The boy, who had been living with the cats for "several days," apparently became separated from his homeless father while the latter was collecting cardboard to sell. The man later told the police that cats always had been protective of his son.
The boy, whom the English tabloids have dubbed Mowgli in reference to the Indian boy raised in wolves in Rudyard Kipling's The Jungle Book, has been taken into protective custody by the police and no further information has been released about him. He does not appear, however, to be any worse for wear.
Hopefully, he at least by now has a roof over his head because the streets are not any place for either individuals or animals to live. If the impecunious are unable to afford shelter, it is the responsibility of the state to provide it.
As charming as the story may be, there are nevertheless several inconsistencies within it that need to be examined. First of all, press reports peg the lad's age at one year but from what can be seen of him in the photographs above he appears to be quite a bit older and able to walk. That at least would explain how he became separated from his father since it is rather difficult for an infant to crawl very far.
Secondly, despite the cats' heroics a spokesman for Thames Valley Animal Welfare in Berkshire has poured cold water on their altruism. "They would have viewed the baby as a big hot water bottle. Cats will cuddle up to anything to keep warm, even dogs," he told the Daily Mail in the article cited supra.
On that point both he and Lindgvist are playing fast and loose with the truth. Posadas enjoys a subtropical climate with a year-round average daily temperature of a very humid seventy-seven degrees Fahrenheit. For instance, the high today is expected to be eighty-six degrees with a low tonight of only sixty. Later in the week the thermometer is expected to approach the century mark.
Consequently, with nighttime lows ranging from between sixty and sixty-eight degrees neither the boy nor the cats were ever in any danger of freezing to death. They both may have gotten a little cool during the pre-dawn hours but that is all.
The spokesman did, however, grudgingly concede that the boy "could have been feeding off the scraps they (the cats) brought."
Regardless of whatever motive is assigned to their behavior, there is no denying that the nurturing instinct exists in all animals. In fact, it is not uncommon for cats and other animals to succor the offspring of unrelated species.

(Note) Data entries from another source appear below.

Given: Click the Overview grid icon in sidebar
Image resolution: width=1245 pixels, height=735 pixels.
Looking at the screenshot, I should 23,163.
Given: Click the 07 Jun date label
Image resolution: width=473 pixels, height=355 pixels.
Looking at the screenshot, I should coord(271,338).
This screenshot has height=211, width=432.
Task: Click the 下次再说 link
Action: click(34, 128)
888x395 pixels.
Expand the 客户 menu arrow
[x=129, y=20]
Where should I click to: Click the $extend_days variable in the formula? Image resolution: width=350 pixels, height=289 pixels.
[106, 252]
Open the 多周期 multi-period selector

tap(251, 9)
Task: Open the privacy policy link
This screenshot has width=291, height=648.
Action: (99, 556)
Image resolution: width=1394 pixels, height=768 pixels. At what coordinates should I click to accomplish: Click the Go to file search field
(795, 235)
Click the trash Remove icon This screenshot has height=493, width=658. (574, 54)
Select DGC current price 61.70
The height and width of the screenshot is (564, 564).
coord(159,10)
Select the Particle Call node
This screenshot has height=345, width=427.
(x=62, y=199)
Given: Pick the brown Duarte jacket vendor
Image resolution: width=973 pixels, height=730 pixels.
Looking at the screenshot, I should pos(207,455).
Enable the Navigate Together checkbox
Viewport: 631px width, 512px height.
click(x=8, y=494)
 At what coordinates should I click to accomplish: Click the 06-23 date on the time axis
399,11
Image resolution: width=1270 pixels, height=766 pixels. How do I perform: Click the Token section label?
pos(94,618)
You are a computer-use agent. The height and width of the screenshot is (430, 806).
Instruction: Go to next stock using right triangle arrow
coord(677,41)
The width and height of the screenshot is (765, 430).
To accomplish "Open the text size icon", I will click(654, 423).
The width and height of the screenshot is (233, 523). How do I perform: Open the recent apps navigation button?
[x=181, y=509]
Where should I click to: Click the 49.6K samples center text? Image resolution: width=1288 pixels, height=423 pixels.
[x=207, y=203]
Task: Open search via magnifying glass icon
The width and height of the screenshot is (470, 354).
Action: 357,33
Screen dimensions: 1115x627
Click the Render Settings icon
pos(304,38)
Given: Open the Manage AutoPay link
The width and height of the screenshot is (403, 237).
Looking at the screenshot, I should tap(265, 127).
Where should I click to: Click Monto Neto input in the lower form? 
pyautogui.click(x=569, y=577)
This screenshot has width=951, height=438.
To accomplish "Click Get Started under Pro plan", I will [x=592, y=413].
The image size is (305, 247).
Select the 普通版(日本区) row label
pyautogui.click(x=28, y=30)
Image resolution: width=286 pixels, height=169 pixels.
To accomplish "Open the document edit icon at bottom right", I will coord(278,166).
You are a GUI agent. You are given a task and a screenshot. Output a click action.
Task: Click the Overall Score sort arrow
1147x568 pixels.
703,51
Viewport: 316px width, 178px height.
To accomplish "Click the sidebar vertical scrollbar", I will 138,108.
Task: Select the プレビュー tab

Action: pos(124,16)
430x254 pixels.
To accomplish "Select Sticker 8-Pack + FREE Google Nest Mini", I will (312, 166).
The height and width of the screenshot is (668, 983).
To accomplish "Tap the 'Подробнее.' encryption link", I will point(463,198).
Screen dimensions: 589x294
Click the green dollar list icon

In addition to caring for motherless puppies, chickens, and other animals, cats are known to occasionally bring home dead mice for their guardians to have for dinner. Just because the majority of humans are selfish, greedy, and uncaring, it does not necessarily follow that the animals are equally morally deprived. (See Cat Defender post of May 22, 2008 entitled "Strange Bedfellows: Colorado Cat Named Gizmo and a Turtle Named Shelly Become the Best of Friends.")
In conclusion, the rescue of "Mowgli" is a telling rebuff to all individuals who look upon feral, stray, and homeless cats as little more than vermin to be eradicated. Not only do all cats have in inalienable right to live, but they also render invaluable services to mankind, such as in keeping the rodent population in check and, occasionally, coming to the aid of abandoned children.
It also is important to bear in mind that all cats who wind up on the streets do so through no fault of their own. "A good proportion of...free-roaming cats were once owned, or they are one generation removed from house pets," Susana Della Maddalena of PetSmart Charities told USA Today on May 6, 2008. (See "Compassion Often Eludes Feral Cats; Groups Out to Save Them.") "We don't think it's fair to exclude them from help."
Lastly, the mere fact that these feral cats were capable of bestowing compassion upon a member of an unrelated species demonstrates their superiority to all men and women who are totally incapable of reciprocating.
Photos: Misiones Police.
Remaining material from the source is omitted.